Chair White encouraged a broad approach – both in terms of time and markets – to studying potential changes to market structure. For example, she noted that there have been assertions that the SEC’s adoption of Regulation NMS facilitated the increase of high frequency trading. However, she noted that markets not impacted by Regulation NMS have also experienced increases in high frequency trading. She used trading of the E-Mini S&P 500 futures contract on the Chicago Mercantile Exchange to illustrate her point, stating that high frequency traders account for more than 50% of the trading in E-Minis. She stated “[c]omparisons like this rather basic one demonstrate the need for a wider lens in evaluating market structure issues and proposals for changes. The wider lens immediately – and inevitably – brings competition and technology into view.”
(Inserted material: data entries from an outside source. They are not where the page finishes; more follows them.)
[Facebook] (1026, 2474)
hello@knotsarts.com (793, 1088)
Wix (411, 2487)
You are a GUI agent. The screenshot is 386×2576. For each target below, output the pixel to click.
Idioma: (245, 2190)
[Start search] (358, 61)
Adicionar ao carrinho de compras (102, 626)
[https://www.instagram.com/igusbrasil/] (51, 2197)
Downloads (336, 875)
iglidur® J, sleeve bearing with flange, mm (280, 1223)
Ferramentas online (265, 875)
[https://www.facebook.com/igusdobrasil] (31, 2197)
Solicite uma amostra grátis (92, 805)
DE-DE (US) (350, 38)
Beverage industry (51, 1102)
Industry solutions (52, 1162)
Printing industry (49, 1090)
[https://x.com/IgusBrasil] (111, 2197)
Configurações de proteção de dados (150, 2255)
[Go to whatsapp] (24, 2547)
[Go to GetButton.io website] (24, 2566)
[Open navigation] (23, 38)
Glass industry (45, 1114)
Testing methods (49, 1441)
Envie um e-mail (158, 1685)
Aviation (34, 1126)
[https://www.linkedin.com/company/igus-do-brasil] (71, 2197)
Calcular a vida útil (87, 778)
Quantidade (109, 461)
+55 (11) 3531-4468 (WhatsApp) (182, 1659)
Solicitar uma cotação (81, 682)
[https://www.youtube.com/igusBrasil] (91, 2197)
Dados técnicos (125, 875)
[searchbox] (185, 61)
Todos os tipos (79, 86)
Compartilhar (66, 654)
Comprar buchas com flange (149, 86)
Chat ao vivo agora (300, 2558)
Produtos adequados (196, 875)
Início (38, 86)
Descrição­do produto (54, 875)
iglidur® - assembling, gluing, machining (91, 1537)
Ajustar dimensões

Chair White also addressed intermediation in the markets, asking “whether intermediation has appropriately harnessed compensation and technology in the service of investors.” She contrasted the differing effects of technology and competition in the equity and fixed income markets. She noted that investors and issuers have benefited in significant ways from changes in competition and technology in the equity markets while acknowledging the challenges posed by market fragmentation. In contrast, she expressed concern that technology has not transformed the fixed income markets in a similar way, noting that trading is still highly decentralized and investors have limited pricing information available before a trade.